Exercise task:
Return each line of the records that contains the string "back". Case matters.

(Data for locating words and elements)

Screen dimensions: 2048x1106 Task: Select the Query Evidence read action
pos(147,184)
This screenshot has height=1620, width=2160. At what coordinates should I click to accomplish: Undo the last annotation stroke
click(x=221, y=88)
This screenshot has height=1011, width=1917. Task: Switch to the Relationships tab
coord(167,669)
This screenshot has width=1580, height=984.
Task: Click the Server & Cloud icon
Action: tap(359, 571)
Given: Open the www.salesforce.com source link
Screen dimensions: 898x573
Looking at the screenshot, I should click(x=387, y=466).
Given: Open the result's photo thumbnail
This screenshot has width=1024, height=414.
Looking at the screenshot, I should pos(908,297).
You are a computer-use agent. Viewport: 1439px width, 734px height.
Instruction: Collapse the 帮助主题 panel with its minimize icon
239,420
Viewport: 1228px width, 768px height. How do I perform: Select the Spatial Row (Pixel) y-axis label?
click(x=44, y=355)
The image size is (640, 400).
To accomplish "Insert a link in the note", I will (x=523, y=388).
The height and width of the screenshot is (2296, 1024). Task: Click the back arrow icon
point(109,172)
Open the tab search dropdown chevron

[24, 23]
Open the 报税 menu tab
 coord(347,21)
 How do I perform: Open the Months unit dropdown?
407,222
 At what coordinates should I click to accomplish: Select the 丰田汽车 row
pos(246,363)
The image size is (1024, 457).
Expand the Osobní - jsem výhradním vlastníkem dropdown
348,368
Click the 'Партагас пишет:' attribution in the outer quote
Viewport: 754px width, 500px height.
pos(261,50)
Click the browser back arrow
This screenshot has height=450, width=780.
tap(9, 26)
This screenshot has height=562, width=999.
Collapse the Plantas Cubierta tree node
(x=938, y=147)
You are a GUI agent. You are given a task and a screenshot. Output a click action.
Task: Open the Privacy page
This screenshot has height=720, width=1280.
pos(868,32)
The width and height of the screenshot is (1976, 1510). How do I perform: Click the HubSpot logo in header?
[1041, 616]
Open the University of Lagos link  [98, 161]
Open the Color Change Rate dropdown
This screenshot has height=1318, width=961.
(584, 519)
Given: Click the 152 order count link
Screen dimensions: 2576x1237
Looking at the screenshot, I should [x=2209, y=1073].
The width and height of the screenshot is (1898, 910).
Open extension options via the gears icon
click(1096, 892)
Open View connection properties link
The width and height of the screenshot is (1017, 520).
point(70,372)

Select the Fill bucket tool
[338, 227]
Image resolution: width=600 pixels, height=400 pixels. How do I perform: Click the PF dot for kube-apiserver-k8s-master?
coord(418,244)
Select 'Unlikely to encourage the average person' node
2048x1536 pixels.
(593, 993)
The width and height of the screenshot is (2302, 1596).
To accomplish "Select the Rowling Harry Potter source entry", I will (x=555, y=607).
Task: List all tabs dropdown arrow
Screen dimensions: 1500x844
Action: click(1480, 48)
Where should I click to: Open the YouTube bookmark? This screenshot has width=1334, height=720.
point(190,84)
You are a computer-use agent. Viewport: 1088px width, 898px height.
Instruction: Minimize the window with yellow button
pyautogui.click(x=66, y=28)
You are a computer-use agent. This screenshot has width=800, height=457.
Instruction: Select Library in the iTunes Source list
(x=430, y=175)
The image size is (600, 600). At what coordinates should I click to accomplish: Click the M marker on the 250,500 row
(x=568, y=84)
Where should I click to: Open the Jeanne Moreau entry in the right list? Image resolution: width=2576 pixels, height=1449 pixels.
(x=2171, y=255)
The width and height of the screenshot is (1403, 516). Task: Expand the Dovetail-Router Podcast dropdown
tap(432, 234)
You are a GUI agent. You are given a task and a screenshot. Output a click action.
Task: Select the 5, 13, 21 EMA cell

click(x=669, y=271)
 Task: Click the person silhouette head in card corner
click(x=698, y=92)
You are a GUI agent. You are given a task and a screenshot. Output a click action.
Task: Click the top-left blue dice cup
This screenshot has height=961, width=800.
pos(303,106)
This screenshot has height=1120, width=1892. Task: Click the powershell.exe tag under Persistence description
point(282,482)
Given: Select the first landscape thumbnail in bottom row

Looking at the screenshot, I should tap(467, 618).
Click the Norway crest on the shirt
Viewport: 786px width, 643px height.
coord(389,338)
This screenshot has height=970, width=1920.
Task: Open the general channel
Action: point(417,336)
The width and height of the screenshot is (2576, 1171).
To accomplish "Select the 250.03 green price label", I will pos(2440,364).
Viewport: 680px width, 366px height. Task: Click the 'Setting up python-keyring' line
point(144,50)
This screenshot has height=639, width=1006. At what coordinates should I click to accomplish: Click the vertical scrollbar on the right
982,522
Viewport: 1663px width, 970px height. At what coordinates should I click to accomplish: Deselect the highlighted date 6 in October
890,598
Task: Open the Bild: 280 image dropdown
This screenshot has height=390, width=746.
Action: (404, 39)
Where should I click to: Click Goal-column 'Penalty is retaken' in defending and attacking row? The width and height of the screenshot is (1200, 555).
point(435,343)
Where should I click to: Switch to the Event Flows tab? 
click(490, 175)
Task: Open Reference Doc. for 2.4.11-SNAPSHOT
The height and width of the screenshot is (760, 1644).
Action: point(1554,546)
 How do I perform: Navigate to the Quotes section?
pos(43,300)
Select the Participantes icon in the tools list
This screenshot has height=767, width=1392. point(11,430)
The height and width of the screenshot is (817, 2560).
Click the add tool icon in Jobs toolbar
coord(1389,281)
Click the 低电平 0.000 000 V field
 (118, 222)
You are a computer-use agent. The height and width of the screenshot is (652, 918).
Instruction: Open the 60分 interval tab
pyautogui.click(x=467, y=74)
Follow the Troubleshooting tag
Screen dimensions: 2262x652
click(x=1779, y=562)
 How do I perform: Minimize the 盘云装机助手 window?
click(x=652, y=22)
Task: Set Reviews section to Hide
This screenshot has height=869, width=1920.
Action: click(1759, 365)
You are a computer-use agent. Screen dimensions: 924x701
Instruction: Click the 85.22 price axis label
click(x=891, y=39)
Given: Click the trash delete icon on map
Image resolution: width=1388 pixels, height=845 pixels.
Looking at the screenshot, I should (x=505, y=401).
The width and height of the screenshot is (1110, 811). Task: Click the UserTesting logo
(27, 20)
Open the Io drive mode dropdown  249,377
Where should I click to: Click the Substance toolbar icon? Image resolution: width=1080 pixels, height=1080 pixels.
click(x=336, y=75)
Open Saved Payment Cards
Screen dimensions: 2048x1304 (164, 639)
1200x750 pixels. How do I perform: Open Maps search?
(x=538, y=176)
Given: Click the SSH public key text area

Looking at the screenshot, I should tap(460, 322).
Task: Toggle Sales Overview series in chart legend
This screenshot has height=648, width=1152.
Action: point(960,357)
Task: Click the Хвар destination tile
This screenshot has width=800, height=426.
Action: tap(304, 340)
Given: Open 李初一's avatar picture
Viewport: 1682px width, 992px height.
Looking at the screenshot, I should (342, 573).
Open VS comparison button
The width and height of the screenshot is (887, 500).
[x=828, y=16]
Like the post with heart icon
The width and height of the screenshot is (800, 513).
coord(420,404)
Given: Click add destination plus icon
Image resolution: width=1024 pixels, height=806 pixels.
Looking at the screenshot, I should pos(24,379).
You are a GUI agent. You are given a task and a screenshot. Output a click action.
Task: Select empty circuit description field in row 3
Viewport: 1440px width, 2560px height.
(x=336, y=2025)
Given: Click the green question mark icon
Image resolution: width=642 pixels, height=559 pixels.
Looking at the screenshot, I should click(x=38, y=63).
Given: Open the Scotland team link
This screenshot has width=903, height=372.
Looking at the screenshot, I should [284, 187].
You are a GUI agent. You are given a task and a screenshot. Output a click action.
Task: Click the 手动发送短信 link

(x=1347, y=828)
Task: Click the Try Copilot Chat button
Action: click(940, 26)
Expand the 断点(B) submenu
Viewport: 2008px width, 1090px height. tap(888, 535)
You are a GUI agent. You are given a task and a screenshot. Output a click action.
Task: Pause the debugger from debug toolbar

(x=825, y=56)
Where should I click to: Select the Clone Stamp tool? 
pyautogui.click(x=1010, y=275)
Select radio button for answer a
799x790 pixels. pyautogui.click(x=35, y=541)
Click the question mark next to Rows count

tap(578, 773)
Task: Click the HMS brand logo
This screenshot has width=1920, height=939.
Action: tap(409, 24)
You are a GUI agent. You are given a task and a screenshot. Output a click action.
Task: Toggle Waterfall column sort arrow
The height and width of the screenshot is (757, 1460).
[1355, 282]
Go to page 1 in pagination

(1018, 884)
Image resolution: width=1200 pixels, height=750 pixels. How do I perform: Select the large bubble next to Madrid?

Answer to this task:
The height and width of the screenshot is (2296, 1024). Task: Click the back arrow icon
Click the browser back arrow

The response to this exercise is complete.